Collected data entries:
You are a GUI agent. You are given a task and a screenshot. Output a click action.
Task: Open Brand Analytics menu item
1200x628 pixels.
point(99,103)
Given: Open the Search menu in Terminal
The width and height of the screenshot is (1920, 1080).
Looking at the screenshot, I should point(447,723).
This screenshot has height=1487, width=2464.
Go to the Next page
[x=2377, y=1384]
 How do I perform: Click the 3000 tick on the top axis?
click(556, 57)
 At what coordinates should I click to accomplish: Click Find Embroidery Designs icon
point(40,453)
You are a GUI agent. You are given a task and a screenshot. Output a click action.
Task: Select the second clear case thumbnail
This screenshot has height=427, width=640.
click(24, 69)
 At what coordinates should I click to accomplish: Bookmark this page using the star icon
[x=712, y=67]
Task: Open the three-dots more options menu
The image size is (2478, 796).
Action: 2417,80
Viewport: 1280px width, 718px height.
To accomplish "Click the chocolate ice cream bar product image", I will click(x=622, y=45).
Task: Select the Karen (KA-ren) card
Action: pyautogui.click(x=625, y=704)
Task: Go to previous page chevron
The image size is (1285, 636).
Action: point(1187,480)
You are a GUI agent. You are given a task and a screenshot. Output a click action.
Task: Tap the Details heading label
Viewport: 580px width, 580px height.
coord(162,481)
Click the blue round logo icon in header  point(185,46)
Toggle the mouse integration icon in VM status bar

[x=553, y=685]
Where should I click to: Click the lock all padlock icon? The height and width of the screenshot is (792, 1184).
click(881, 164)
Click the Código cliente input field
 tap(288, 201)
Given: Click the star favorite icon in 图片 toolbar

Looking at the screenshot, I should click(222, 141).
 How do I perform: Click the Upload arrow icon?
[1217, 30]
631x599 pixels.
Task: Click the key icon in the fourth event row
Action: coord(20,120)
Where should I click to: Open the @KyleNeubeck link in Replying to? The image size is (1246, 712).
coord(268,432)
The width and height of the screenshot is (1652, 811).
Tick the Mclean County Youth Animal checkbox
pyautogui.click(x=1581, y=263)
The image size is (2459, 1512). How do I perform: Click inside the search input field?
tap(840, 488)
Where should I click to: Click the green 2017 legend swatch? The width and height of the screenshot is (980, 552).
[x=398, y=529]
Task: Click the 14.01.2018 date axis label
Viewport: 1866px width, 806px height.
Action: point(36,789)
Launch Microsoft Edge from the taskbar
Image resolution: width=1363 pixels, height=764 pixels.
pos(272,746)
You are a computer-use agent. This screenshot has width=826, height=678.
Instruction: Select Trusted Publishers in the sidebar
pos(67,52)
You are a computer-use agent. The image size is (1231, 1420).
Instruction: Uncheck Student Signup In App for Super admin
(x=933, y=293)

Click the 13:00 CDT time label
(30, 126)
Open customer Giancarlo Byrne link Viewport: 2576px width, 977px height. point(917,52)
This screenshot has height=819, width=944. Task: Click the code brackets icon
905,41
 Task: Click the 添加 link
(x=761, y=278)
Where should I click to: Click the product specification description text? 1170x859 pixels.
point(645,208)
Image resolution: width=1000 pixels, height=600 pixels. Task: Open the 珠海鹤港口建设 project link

• [What is expected]
Copy out every one of the records above word for word, keeping each line as it stands.

• [Answer to the problem]
You are a GUI agent. You are given a task and a screenshot. Output a click action.
Task: Open Brand Analytics menu item
1200x628 pixels.
point(99,103)
Given: Open the Search menu in Terminal
The width and height of the screenshot is (1920, 1080).
Looking at the screenshot, I should point(447,723).
This screenshot has height=1487, width=2464.
Go to the Next page
[x=2377, y=1384]
 How do I perform: Click the 3000 tick on the top axis?
click(556, 57)
 At what coordinates should I click to accomplish: Click Find Embroidery Designs icon
point(40,453)
You are a GUI agent. You are given a task and a screenshot. Output a click action.
Task: Select the second clear case thumbnail
This screenshot has height=427, width=640.
click(24, 69)
 At what coordinates should I click to accomplish: Bookmark this page using the star icon
[x=712, y=67]
Task: Open the three-dots more options menu
The image size is (2478, 796).
Action: 2417,80
Viewport: 1280px width, 718px height.
To accomplish "Click the chocolate ice cream bar product image", I will click(x=622, y=45).
Task: Select the Karen (KA-ren) card
Action: pyautogui.click(x=625, y=704)
Task: Go to previous page chevron
The image size is (1285, 636).
Action: point(1187,480)
You are a GUI agent. You are given a task and a screenshot. Output a click action.
Task: Tap the Details heading label
Viewport: 580px width, 580px height.
coord(162,481)
Click the blue round logo icon in header  point(185,46)
Toggle the mouse integration icon in VM status bar

[x=553, y=685]
Where should I click to: Click the lock all padlock icon? The height and width of the screenshot is (792, 1184).
click(881, 164)
Click the Código cliente input field
 tap(288, 201)
Given: Click the star favorite icon in 图片 toolbar

Looking at the screenshot, I should click(222, 141).
 How do I perform: Click the Upload arrow icon?
[1217, 30]
631x599 pixels.
Task: Click the key icon in the fourth event row
Action: coord(20,120)
Where should I click to: Open the @KyleNeubeck link in Replying to? The image size is (1246, 712).
coord(268,432)
The width and height of the screenshot is (1652, 811).
Tick the Mclean County Youth Animal checkbox
pyautogui.click(x=1581, y=263)
The image size is (2459, 1512). How do I perform: Click inside the search input field?
tap(840, 488)
Where should I click to: Click the green 2017 legend swatch? The width and height of the screenshot is (980, 552).
[x=398, y=529]
Task: Click the 14.01.2018 date axis label
Viewport: 1866px width, 806px height.
Action: point(36,789)
Launch Microsoft Edge from the taskbar
Image resolution: width=1363 pixels, height=764 pixels.
pos(272,746)
You are a computer-use agent. This screenshot has width=826, height=678.
Instruction: Select Trusted Publishers in the sidebar
pos(67,52)
You are a computer-use agent. The image size is (1231, 1420).
Instruction: Uncheck Student Signup In App for Super admin
(x=933, y=293)

Click the 13:00 CDT time label
(30, 126)
Open customer Giancarlo Byrne link Viewport: 2576px width, 977px height. point(917,52)
This screenshot has height=819, width=944. Task: Click the code brackets icon
905,41
 Task: Click the 添加 link
(x=761, y=278)
Where should I click to: Click the product specification description text? 1170x859 pixels.
point(645,208)
Image resolution: width=1000 pixels, height=600 pixels. Task: Open the 珠海鹤港口建设 project link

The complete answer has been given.